EXTRACTED ENTRIES –

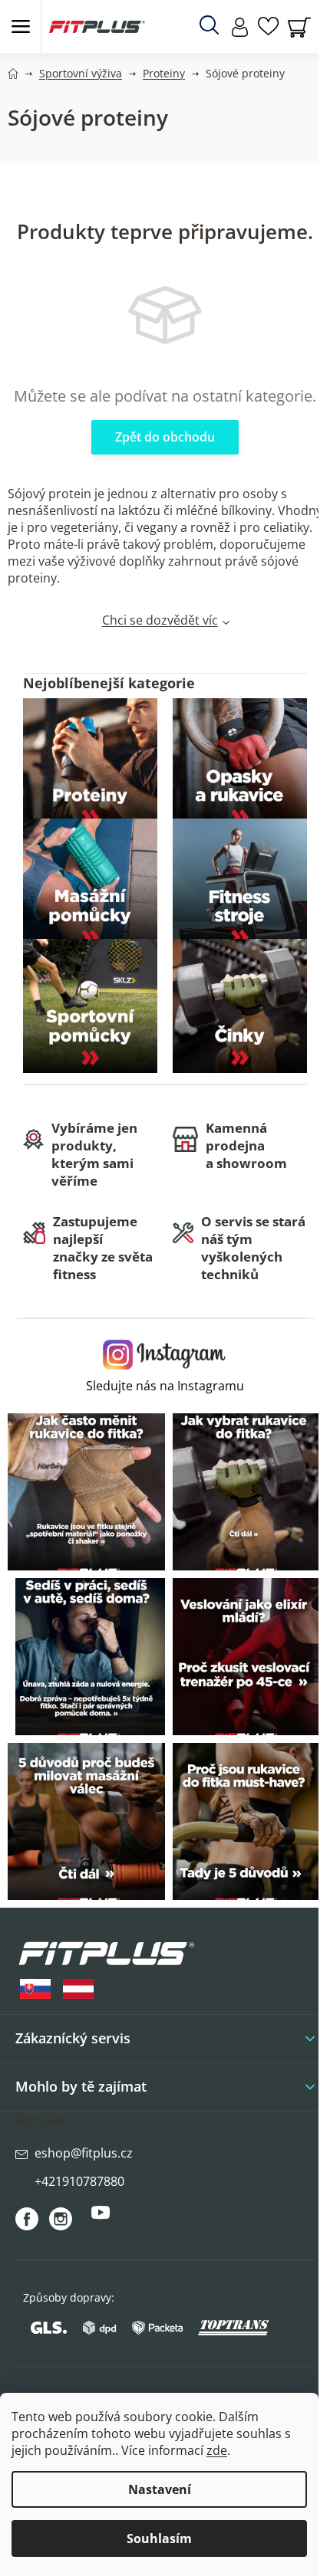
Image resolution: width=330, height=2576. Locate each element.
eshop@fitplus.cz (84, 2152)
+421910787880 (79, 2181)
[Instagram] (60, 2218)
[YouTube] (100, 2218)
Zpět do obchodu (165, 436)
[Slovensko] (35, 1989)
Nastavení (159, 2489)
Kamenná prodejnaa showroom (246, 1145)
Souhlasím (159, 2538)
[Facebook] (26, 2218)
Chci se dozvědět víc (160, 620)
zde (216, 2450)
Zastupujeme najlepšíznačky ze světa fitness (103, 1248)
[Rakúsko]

YOUR OBJECTIVE –
Every record must be set down again exactly; pictures do not belong in the copy.

EXPECTED OUTPUT –
Image resolution: width=330, height=2576. Locate each element.
eshop@fitplus.cz (84, 2152)
+421910787880 (79, 2181)
[Instagram] (60, 2218)
[YouTube] (100, 2218)
Zpět do obchodu (165, 436)
[Slovensko] (35, 1989)
Nastavení (159, 2489)
Kamenná prodejnaa showroom (246, 1145)
Souhlasím (159, 2538)
[Facebook] (26, 2218)
Chci se dozvědět víc (160, 620)
zde (216, 2450)
Zastupujeme najlepšíznačky ze světa fitness (103, 1248)
[Rakúsko]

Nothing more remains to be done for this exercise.